Source excerpt:

Unable to rent or buy a house in Brighton and Hove, Pete and Carol Heritage have moved to Hereford.

With rent arrears building up over four years, Carol has been declared bankrupt with landlords now reluctant to offer her a property.

Seven years ago the couple and their three children moved from a house in the city centre to a cheaper home in Portslade.

Four years later they moved further west, to Southwick, in the hope of finding an even better deal.

Despite their efforts, they were evicted last month because they could not afford basic living costs.

The Heritage family are the latest casualties of the housing boom. With developers keen to sell homes at a premium, low-income families are not on their target list of buyers.

Brighton and Hove City Council has taken radical steps to prevent developers ignoring the needs of the less well off.

It wants 40 per cent of new developments of more than 10 homes to be low cost.

The controversial policy is being considered for inclusion in the city's Local Plan, which was the subject of a recent public inquiry.

If planning inspectors agree for the policy to be included in the Local Plan, the city will be among the first in the UK to supersede national policy.

Stated goal 1:
Transcribe the passage of the article on housing in Brighton and Hove starting at "With rent arrears" and ending at "home in Portslade.".
Stated goal 2:
According to the article on housing in Brighton and Hove, what share of new developments of more than 10 homes does the city council want to be low cost?

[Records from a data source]
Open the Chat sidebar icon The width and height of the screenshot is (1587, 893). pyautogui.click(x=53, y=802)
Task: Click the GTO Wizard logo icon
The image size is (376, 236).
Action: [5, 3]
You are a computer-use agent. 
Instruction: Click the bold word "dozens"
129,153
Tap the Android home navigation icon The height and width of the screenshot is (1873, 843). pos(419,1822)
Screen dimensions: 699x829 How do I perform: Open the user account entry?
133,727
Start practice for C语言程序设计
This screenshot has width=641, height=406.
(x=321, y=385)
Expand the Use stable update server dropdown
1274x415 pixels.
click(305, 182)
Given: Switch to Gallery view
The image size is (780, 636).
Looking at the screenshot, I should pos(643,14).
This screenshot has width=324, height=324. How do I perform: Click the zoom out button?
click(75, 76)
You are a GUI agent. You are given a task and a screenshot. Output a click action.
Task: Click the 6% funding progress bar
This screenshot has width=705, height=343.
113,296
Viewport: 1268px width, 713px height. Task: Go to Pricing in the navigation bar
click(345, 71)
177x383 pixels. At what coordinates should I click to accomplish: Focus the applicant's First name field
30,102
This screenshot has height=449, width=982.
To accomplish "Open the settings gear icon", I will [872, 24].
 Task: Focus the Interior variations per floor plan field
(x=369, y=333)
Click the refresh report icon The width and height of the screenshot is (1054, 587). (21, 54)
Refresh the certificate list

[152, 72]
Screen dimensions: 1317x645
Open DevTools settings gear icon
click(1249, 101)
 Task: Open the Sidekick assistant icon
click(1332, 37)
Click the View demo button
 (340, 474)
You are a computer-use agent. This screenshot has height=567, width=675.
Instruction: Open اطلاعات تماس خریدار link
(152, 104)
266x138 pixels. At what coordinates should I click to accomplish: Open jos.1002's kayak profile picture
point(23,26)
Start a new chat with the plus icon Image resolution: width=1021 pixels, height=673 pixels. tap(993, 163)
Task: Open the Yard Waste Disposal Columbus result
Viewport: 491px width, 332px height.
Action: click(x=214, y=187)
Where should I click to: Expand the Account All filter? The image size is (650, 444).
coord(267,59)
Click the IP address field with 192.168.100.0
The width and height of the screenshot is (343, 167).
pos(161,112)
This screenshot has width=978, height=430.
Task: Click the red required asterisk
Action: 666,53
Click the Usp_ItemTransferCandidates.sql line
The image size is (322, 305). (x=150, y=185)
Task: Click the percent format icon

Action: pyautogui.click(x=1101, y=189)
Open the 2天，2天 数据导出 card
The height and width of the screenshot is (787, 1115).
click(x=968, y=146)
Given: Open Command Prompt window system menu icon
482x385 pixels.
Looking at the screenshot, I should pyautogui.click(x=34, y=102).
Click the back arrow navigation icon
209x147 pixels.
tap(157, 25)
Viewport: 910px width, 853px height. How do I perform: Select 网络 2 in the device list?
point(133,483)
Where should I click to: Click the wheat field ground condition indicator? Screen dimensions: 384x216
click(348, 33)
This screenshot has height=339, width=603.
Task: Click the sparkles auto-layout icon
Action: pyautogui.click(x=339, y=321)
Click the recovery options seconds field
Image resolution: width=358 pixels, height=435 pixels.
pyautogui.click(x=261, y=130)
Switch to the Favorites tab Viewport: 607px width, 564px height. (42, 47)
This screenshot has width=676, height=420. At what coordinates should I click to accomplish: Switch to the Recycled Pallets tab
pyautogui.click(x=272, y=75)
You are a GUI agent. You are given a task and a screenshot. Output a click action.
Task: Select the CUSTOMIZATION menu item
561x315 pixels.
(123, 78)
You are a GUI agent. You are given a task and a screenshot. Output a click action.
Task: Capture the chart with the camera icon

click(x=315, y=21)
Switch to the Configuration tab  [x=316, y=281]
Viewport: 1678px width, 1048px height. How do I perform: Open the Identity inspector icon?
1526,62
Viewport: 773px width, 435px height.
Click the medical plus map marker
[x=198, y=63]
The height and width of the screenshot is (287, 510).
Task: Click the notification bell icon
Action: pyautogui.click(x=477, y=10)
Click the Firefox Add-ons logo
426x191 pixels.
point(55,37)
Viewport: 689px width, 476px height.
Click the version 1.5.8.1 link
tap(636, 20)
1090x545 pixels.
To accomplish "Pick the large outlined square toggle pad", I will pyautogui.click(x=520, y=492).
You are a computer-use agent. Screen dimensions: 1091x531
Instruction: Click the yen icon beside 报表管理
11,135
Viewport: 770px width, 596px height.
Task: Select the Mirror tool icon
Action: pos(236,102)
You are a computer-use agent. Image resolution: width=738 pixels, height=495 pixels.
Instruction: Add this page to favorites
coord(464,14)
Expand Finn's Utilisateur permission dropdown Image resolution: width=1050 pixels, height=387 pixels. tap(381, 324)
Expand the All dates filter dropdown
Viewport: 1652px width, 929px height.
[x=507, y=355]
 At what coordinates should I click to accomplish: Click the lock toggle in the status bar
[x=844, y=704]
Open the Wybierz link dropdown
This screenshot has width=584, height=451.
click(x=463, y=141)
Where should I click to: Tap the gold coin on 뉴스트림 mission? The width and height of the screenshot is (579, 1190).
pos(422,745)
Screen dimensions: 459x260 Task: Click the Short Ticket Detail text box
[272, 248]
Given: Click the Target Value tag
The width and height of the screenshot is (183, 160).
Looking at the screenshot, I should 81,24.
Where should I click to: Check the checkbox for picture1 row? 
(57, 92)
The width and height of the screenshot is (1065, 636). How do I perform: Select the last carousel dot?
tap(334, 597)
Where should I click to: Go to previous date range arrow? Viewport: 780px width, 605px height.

Reply 1:
With rent arrears building up over four years, Carol has been declared bankrupt with landlords now reluctant to offer her a property.

Seven years ago the couple and their three children moved from a house in the city centre to a cheaper home in Portslade.

Reply 2:
40 percent